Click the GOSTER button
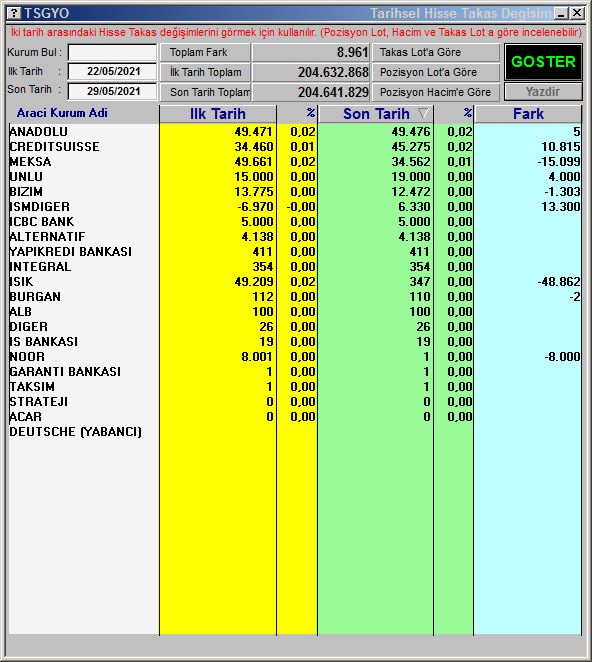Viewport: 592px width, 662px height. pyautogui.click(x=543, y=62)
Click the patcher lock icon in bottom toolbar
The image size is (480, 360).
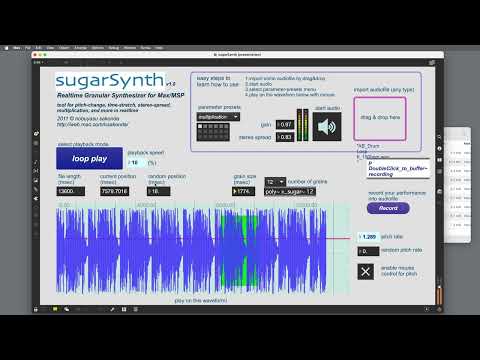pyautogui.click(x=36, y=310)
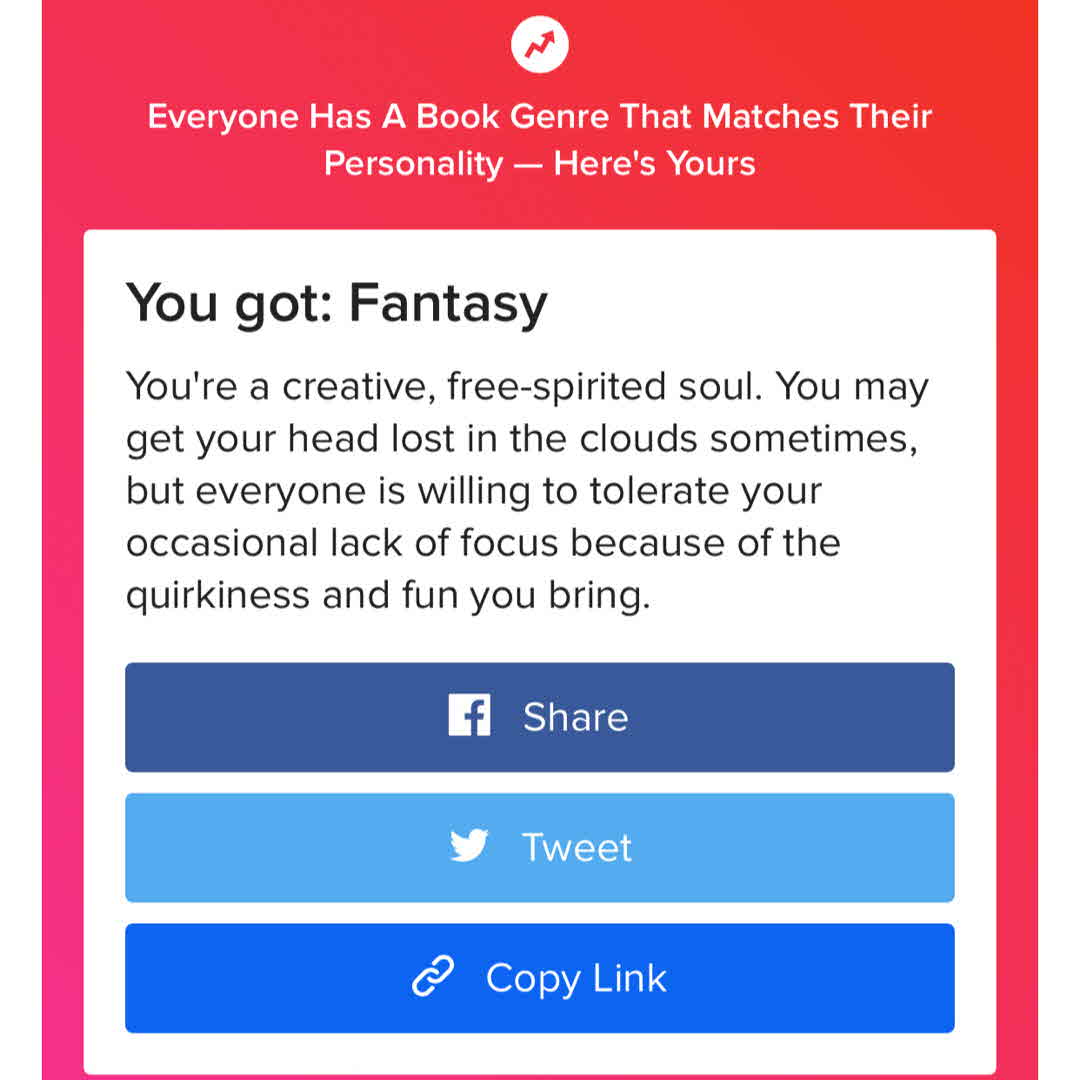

== TASK BRIEF ==
Repeat the material exactly. Skip the images.

== ANSWER TO THIS TASK ==
Click the GOSTER button
Viewport: 592px width, 662px height. pyautogui.click(x=543, y=62)
Click the patcher lock icon in bottom toolbar
The image size is (480, 360).
pyautogui.click(x=36, y=310)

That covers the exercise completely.